By Marie Laforêt
Grub Street, £25
A fifth of 16- to 24-year-olds follow a vegetarian or vegan diet. That means if you’ve been happily ignoring the needs of vegans, there’s only a finite amount of time before that becomes a bad business decision.
Initiatives like Veganuary encourage consumers to go animal-free for a month, and there is a growing flexitarian movement for those who eat meat only occasionally. Enter Marie Laforêt – a French blogger – with her attempt at an exhaustive animal-free cookery book, Vegan Bible.
The opening section is a great demystifier. From explaining the environmental benefits of veganism to making clear the difference between abolitionism and anti-specism, Marie Laforêt is a thorough teacher. There’s also valuable advice on surprisingly non-vegan ingredients, and a (ironically) meaty section on nutritional tips.

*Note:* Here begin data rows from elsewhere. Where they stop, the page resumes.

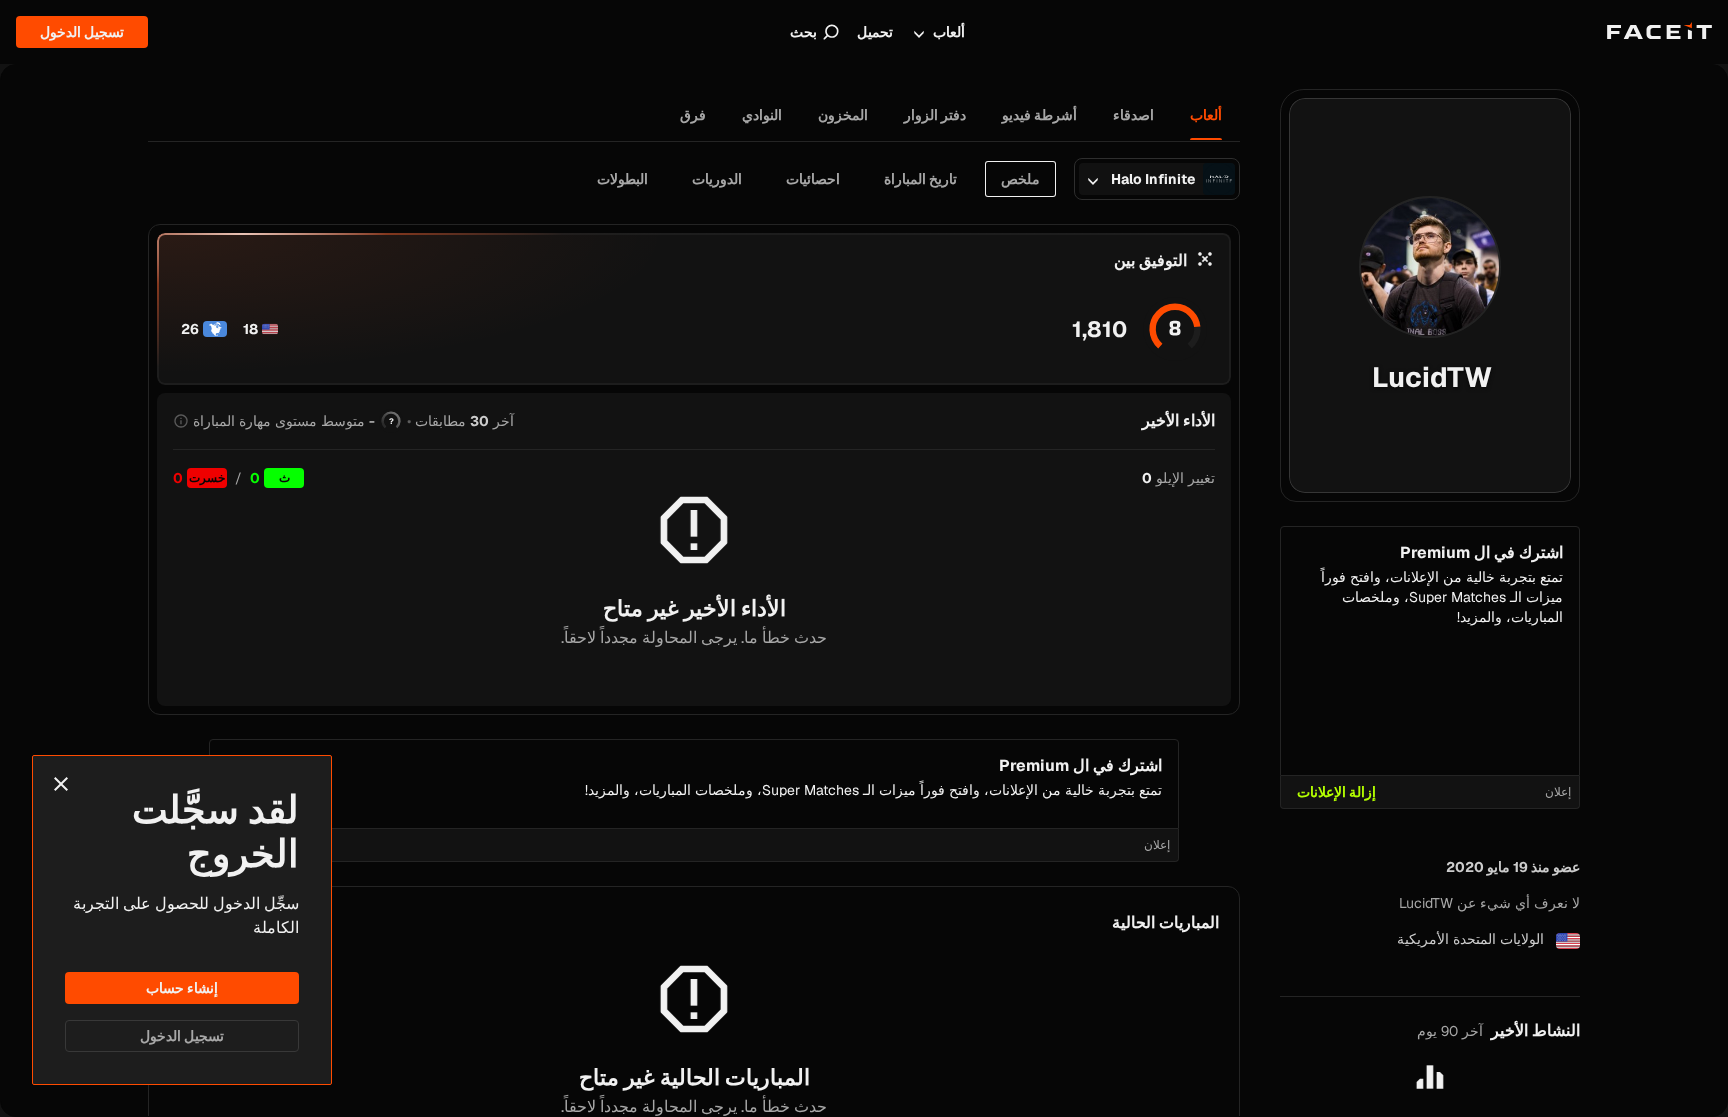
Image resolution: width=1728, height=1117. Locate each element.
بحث (803, 32)
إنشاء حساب (182, 988)
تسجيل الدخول (182, 1036)
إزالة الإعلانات (1336, 792)
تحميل (875, 32)
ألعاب (949, 32)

The range of meal types is unsurprisingly biblical, but following the recipes to the letter is not advised – the portion sizes are too small and many lack a vegan’s favourite thing: vegetables. The dairy-free carbonara and sea-flavoured risotto were both brilliant in some ways, teaching how to use soy cream and kombu respectively. But the finished meals were… unfinished. The pasta dish was dramatically improved with a squeeze of lemon and a grating of courgette, for example.
The best section is on dairy-free cheese. The ‘parmesan’, for instance – made using cashews, sesame, nutritional yeast and salt – adds a richness to pasta dishes without really tasting of cheese at all, and brilliantly mimics the function of normal Parmesan in a dish.
Unfortunately, there are some proofing issues – a burrito requiring cashew cream didn’t direct me to the ‘Non-dairy creams’ section of the book for the recipe, leaving me trying to find the nonexistent item in a shop, and I was disappointed that Laforêt doesn’t use aquafaba (chickpea brine), which is a popular egg alternative. As such, this new release already feels a little dated, despite the basics being solid and insightful.